Fröhlich recognized that the electron–phonon interaction in a metal could give rise to an attractive force between pairs of electrons near the Fermi energy and that the electron–phonon system could have a state with lower energy than the one described by the Bloch theory. That would be the superconducting state, which existed only below a critical transition temperature. Fröhlich calculated that temperature and found that it depended on the isotopic mass of the metal concerned. His prediction was later experimentally confirmed.
However, Fröhlich’s insight could not account for the existence of the superconducting gap. That explanation was obtained in 1956 by John Bardeen, Leon Cooper, and J. Robert Schrieffer; they obtained the ground state of the Hamiltonian provided by Fröhlich. Later, at Liverpool, Fröhlich worked on biological problems and, in particular, on the connection between a cell’s energy storage and a possible long-range coherence among the molecules in the cell.
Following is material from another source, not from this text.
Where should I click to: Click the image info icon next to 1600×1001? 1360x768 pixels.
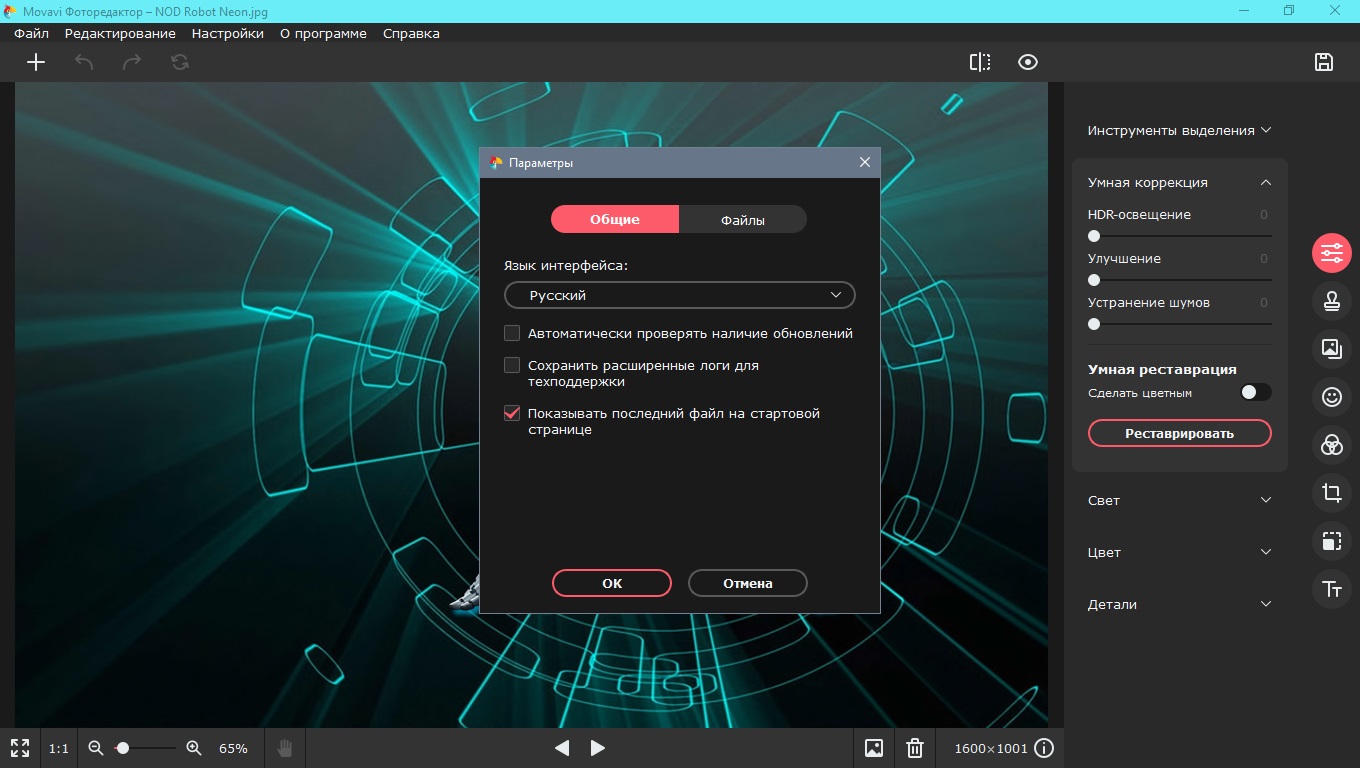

Hyland’s biography captures all of the work summarized above and more. It is a valuable technical exposition of Fröhlich’s oeuvre—not only his contributions to physics, but also his contributions to theoretical biology and his reflections on the relationship between mathematics and physics and between microscopic and macroscopic descriptions. Hyland must have invested a huge amount of work on his book; it is a labor of love.
Silvan (Sam) Schweber is professor emeritus of physics and of the history of ideas at Brandeis University and an associate in the history of science department at Harvard University. He is the author of several books, most recently Nuclear Forces: The Making of Physicist Hans Bethe (Harvard University Press, 2012).